Let’s keep this fast: You don’t have to be an Arian Nation airhead wrapped in a confederate flag to be a white supremacist. You don’t need to hate people of color and love being pink. You don’t need to believe in segregation. You don’t need to be bad person. While the overt manifestations of white supremacy are are often violent and segregationist like Greenville Texas in the 50″s, the thing itself is more subtle and is manifest constantly in our society. There are multiple definitions, some with sophisticated analysis of power. I’ll suggest the following definition is useful for discussion:
White supremacy is the belief that a certain set of cultural norms arising from and associated with European, primarily Anglo-Saxon culture are both superior to other cultural norms and (most importantly) should be regarded as the normal culture of the United States.
The cultural norms include the English language, particular modes of dress, forms of public behavior and interaction, particular values, religious beliefs, and so on. In almost all discussions of what is the “real” America and who are “real” Americans white supremacy comes into play, sometimes on both sides of the progressive / conservative divide. (An entire separate essay could be written on norms of physical beauty and how these discriminate against people of color, or about power relationships ingrained in larger social structures.)What makes white supremacy so dangerous is that because it is associated with appearance and behavior particular groups (African Americans, Latinos, Asia Americans, Muslims, and others) are readily subject to physical and verbal abuse for their failure to be “real” Americans – regardless of their actual cultural values. There are efforts to crush their cultural distinctiveness as “un-American.”
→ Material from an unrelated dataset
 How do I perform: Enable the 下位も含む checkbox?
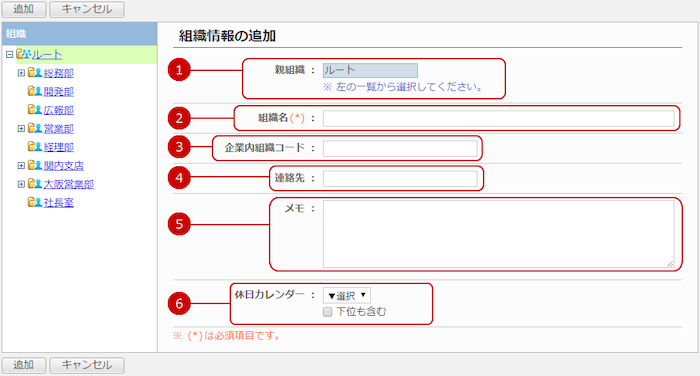tap(328, 312)
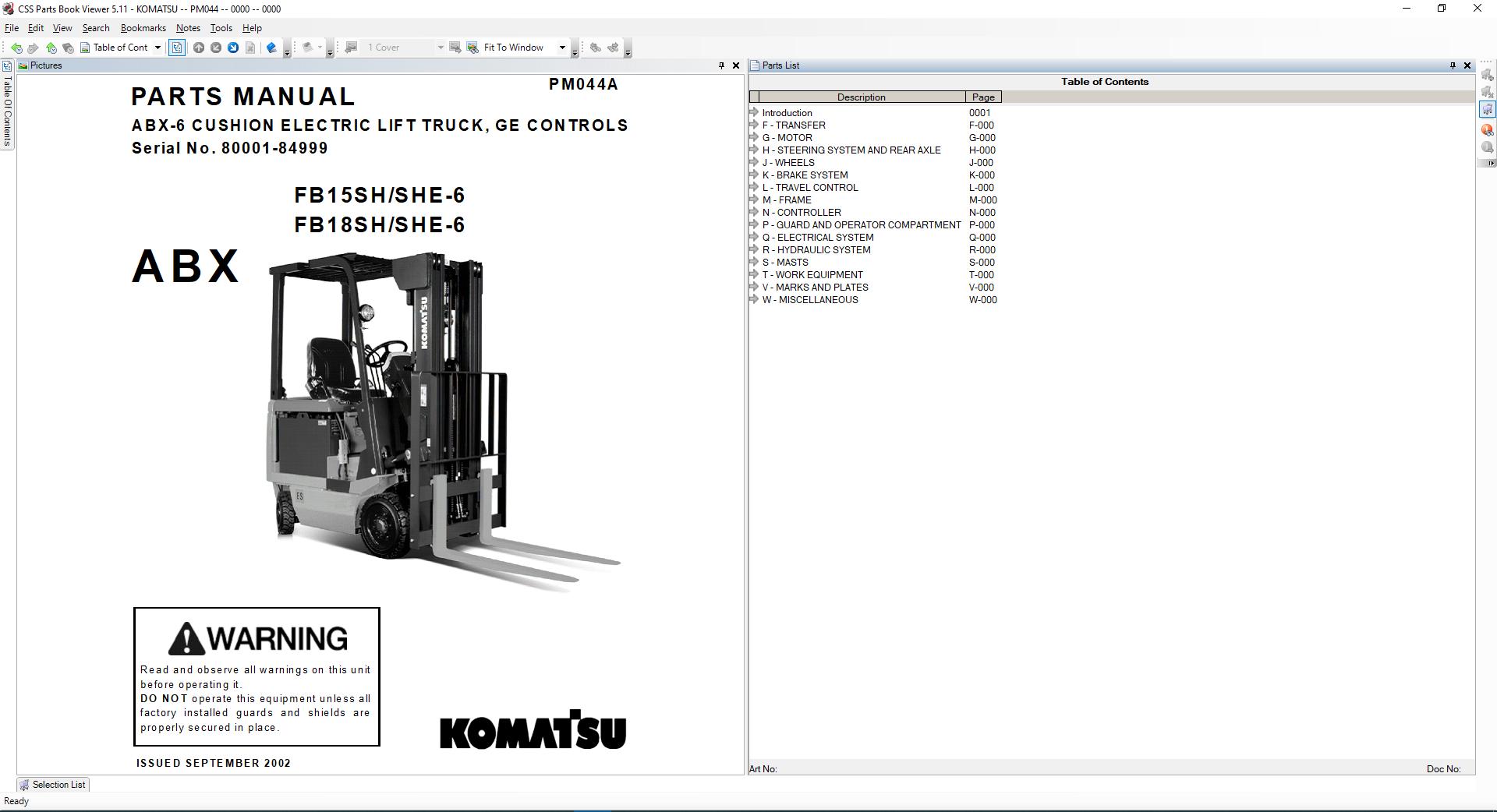Toggle the zoom selection mode icon on toolbar
The height and width of the screenshot is (812, 1497).
(x=177, y=48)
What is the alternative to white supremacy? I believe that every culture found in the United States is uniquely valuable and that this mosaic of cultures, including their conflicting norms and sometimes unsettling behaviors, is fully American and those who live out of these cultures are “real” Americans. And secondly, to realize that American culture is something always evolving and emerging out of this continual engagement between cultures. The real America is never really present, and certainly cannot be found in the past. It is always emerging as we Americans, all of us together, create it.
I know that this frightens some people. That is why the land of the free must also be the home of the brave.